The Commission concluded that Section 441i(e)(3) was a total exemption from the general solicitation ban. Under the Commission's regulation, Federal candidates and officeholders were permitted to attend, speak, and appear as featured guests at State, district, and local party committee fundraising events “without restriction or regulation.”See Final Rules on Prohibited and Excessive Contributions; Non-Federal Funds or Soft Money, 67 FR 49064, 49108 (July 29, 2002) (“2002 Final Rule”); 11 CFR 300.64(b). The Commission did not, however, interpret 2 U.S.C. 441i(e)(3) to allow unrestricted participation in publicity by Federal candidates and officeholders. Indeed, the Commission concluded that Federal candidates and officeholders were “prohibited from serving on `host committees' for a party fundraising event or from personally signing a solicitation in connection with a State, local, or district party fundraising event on the basis that these pre-event activities are outside the permissible activities* * * flowing from a Federal candidate's or officeholder's appearance or attendance at the event.”See 2002 Final Rule at 49108.

C. Shays I

The Commission's 2002 regulation implementing 2 U.S.C. 441i(e)(3) was challenged in Shays v. FEC, 337 F. Supp. 2d 28 (D.D.C. 2004) (“Shays I”). The district court held that the meaning of 2 U.S.C. 441i(e)(3) was ambiguous, and that the Commission's regulation was not necessarily contrary to congressional intent. Shays I at 90 (applying Chevron U.S.A., Inc. v. Natural Res. Def. Council, Inc., 467 U.S. 837 (1984)). And, while the court acknowledged that the regulation created “the potential for abuse,” it did not find that the regulation unduly compromised BCRA's purpose such that it was not entitled to deference from the court. Id. at 91. The court did, however, find that the Commission's explanation of the rule was inadequate and, therefore, in violation of the Administrative Procedure Act, 5 U.S.C. 553. Shays I at 92-93. The Commission did not challenge this holding by the district court.

D. 2005 Rulemaking

Upon remand, the Commission commenced a rulemaking to implement the Shays I district court's opinion. See Revised Explanation and Justification, Candidate Solicitation at State, District and Local Party Fundraising Events, 70 FR 37649 (June 30, 2005) (“2005 Revised E”). This rulemaking provided additional explanation and justification of the 2002 Final Rule, but it did not change the text of that rule. The Commission, as it did in 2002, concluded that 2 U.S.C. 441i(e)(3) was a total exemption from the general solicitation ban. Thus, Federal candidates and officeholders could still attend, speak, and appear as featured guests at State, district, and local party committee fundraising events “without restriction or regulation.”See 2005 Revised E&J at 37650-51.

E. Shays III

Against this backdrop, the Commission's rule implementing 2 U.S.C. 441i(e)(3) was again challenged in court. The District Court for the District of Columbia upheld the Commission's regulation. Shays v. FEC, 508 F. Supp. 2d. 10 (D.D.C. 2007).

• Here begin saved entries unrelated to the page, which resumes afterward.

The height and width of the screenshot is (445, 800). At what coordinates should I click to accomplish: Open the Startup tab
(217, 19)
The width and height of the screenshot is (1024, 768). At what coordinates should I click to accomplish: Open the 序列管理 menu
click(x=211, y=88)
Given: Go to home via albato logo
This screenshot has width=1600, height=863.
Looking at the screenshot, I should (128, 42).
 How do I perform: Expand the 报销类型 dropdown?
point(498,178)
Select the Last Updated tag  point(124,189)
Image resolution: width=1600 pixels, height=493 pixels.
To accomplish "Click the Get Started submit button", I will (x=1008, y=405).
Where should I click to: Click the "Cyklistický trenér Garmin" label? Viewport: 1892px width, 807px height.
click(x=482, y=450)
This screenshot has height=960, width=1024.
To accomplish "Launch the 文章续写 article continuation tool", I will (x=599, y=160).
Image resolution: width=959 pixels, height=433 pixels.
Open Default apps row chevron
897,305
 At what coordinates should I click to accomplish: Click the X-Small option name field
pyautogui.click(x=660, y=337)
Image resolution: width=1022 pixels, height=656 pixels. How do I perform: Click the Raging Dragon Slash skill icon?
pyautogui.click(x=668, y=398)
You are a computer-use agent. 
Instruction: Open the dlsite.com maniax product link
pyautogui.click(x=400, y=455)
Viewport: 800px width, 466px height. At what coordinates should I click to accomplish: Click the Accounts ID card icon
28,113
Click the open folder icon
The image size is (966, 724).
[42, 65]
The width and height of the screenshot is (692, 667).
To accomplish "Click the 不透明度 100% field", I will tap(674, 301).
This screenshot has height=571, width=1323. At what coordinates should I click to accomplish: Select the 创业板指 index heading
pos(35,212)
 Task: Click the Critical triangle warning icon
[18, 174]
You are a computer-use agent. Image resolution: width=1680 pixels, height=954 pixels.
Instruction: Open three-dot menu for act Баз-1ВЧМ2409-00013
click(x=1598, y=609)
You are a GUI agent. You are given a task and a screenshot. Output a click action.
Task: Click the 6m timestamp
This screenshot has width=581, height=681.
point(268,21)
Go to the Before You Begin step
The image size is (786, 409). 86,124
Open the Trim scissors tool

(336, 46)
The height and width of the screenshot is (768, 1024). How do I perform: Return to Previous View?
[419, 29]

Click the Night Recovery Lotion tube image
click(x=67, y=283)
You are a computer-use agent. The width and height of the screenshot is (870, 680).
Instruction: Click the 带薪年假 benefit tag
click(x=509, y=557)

On appeal, however, the United States Court of Appeals for the District of Columbia Circuit reversed the district court, concluding that the total exemption from the general solicitation ban “allows what BCRA directly prohibits.”Shays III at 933. In addressing the Commission's regulation, the Court first concluded that 2 U.S.C. 441i(e)(3) did not create an ambiguity in the law, but should be read as “merely clarif[ying] that * * * federal candidates may still `attend, speak, or be a featured guest' at State party events where soft money is being raised, which the statute might otherwise be read as forbidding.”Id. The court then held that the Commission had “no basis” to read 2 U.S.C. 441i(e)(3) as creating “an implied fourth exception” to the solicitation restrictions at Section 441i(e)(1), given that Congress had explicitly enumerated the instances in which Federal candidates and officeholders could “solicit” funds outside BCRA's restrictions. Id. at 933-34. The court found compelling the specific language in the statute—noting that “Congress repeatedly used the term `solicit' and `solicitation' in Section 441i—over a dozen times—yet chose not to do so in Section 441i(e)(3).”

F. Advisory Opinions

The Commission has also issued several advisory opinions regarding aspects of participation by Federal candidates and officeholders in non-Federal fundraising events not specifically addressed by the Act and regulations. In particular, the Commission has provided guidance on the extent to which Federal candidates and officeholders may participate in non-Federal fundraising events for entities other than State, district, and local party committees and the degree to which that participation can be publicized before such an event.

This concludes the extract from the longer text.